**What you have to do**
With the line containing "Instruction: Click the" as the first line and the last line of the records as the final one, reproduce that range exactly.

Stored dataset items

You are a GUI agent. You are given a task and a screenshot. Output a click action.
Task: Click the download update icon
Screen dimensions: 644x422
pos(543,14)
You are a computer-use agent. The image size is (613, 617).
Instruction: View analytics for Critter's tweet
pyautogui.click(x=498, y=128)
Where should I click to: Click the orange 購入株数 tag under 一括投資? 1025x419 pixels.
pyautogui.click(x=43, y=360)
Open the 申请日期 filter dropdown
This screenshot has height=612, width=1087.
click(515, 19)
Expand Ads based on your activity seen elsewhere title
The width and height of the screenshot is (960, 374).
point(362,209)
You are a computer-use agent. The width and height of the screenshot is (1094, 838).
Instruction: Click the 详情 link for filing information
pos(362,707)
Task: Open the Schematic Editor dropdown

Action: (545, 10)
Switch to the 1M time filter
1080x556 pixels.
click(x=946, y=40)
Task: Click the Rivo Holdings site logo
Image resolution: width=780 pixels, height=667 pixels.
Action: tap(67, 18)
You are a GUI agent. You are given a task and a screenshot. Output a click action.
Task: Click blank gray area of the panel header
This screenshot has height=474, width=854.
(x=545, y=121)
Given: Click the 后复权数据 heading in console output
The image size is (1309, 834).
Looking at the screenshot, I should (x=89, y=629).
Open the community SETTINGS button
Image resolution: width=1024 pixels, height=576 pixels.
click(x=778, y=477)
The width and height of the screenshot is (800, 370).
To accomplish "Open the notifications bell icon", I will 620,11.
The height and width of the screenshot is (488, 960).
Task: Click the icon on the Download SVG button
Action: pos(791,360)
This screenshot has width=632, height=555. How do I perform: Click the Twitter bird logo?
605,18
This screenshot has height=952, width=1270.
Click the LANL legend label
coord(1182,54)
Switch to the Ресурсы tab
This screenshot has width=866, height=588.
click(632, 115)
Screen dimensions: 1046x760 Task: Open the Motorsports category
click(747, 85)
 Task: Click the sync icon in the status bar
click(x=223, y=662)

**Reply to the task**
Instruction: Click the 详情 link for filing information
pos(362,707)
Task: Open the Schematic Editor dropdown

Action: (545, 10)
Switch to the 1M time filter
1080x556 pixels.
click(x=946, y=40)
Task: Click the Rivo Holdings site logo
Image resolution: width=780 pixels, height=667 pixels.
Action: tap(67, 18)
You are a GUI agent. You are given a task and a screenshot. Output a click action.
Task: Click blank gray area of the panel header
This screenshot has height=474, width=854.
(x=545, y=121)
Given: Click the 后复权数据 heading in console output
The image size is (1309, 834).
Looking at the screenshot, I should (x=89, y=629).
Open the community SETTINGS button
Image resolution: width=1024 pixels, height=576 pixels.
click(x=778, y=477)
The width and height of the screenshot is (800, 370).
To accomplish "Open the notifications bell icon", I will 620,11.
The height and width of the screenshot is (488, 960).
Task: Click the icon on the Download SVG button
Action: pos(791,360)
This screenshot has width=632, height=555. How do I perform: Click the Twitter bird logo?
605,18
This screenshot has height=952, width=1270.
Click the LANL legend label
coord(1182,54)
Switch to the Ресурсы tab
This screenshot has width=866, height=588.
click(632, 115)
Screen dimensions: 1046x760 Task: Open the Motorsports category
click(747, 85)
 Task: Click the sync icon in the status bar
click(x=223, y=662)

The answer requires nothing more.